A nova tecnologia possibilita interação entre usuário e a televisão, recurso de acessibilidade e sistemas de recomendações por meio de inteligência artificial

O Presidente Lula assinou nesta quarta-feira, (27), o Decreto 12.595/2025, que regulamenta a nova geração tecnológica de televisão: a TV 3.0.

A plataforma integra de maneira fluida o consumo de conteúdo de larga escala por meio do broadcast – quando uma mesma informação é enviada de um ponto para vários receptores ao mesmo tempo, como o rádio e a TV aberta tradicional – com experiência personalizada através do broadband, por meio da internet que permite a transmissão de uma grande quantidade de dados simultaneamente.

A nova tecnologia de transmissão foi apresentada nesta quarta-feira pelo presidente do Fórum do Sistema Brasileiro de TV Digital, Raimundo Barros, na cerimônia de lançamento no Palácio do Planalto. Segundo Barros, a TV aberta representa cerca de 60% do tempo de consumo de vídeo nos domicílios, mesmo com a variedade de telas, como celulares, tablets e computadores.
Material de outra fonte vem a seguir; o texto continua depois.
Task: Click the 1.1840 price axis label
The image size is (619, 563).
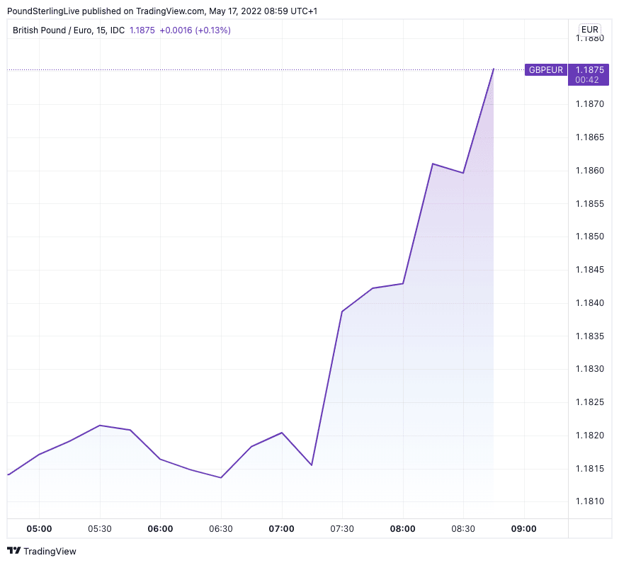Action: (589, 303)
Sendo assim, a nova forma de transmissão veio para revolucionar a forma dos brasileiros assistirem à televisão.

O formato permite interatividade dos usuários como votações em tempo real em reality show, serviço do governo digital, recursos de acessibilidade, publicidade e conteúdo personalizado através do controle remoto, além de sistemas de recomendações com a introdução da inteligência artificial e alerta de emergência em casos de desastres.

Para o ministro das Comunicações, Frederico Siqueira Filho, a nova tecnologia é um momento histórico para o Brasil, como forma de fortalecer a televisão brasileira, permitindo que a informação chegue de forma mais democrática a toda população.

Imagem/Divulgação

” O Brasil possui cerca de 80 milhões de domicílios e mais de 75 milhões deles têm sinal de televisão. Por outro lado, 75 milhões de lares têm internet. Vamos integrar digital com TV para que a gente possa evoluir na prestação de serviço na cidadania. A televisão aberta é um ponto de encontro do povo brasileiro e precisa evoluir para continuar sendo popular e democrática”, afirma.

Com a regulamentação, as emissoras brasileiras podem iniciar a implantação do novo formato. A primeira fase deve ser finalizada ainda em 2025, e a transmissão deve começar a partir do primeiro semestre de 2026 nas grandes capitais do Brasil, e pode demorar até 15 anos para alcançar todo o território nacional.

O que muda?

  • Qualidade de som superiores e imagem imersiva
  • Transmissão 4K ou até 8K
  • App DTV+
    Os canais terão ícones e funcionarão como aplicativos, parecidos com os aplicativos de streaming, como Netflix e YouTube
  • Publicidade interativa e direcionada: os telespectadores poderão comprar produtos exibidos ao vivo por meio da nova tecnologia
  • Integração total com a internet, mas não obrigatória
  • Acessibilidade: legendas customizáveis, audiodescrição, gerador de Libras e vídeo de intérprete simultâneo

De acordo com o ministro das Comunicações, a implantação será gradual e os usuários não precisarão trocar de aparelhos televisivos de imediato. De início, será necessário adquirir um conversor. Mas, o objetivo é que, no futuro, os novos televisores já saiam de fábrica com a tecnologia integrada.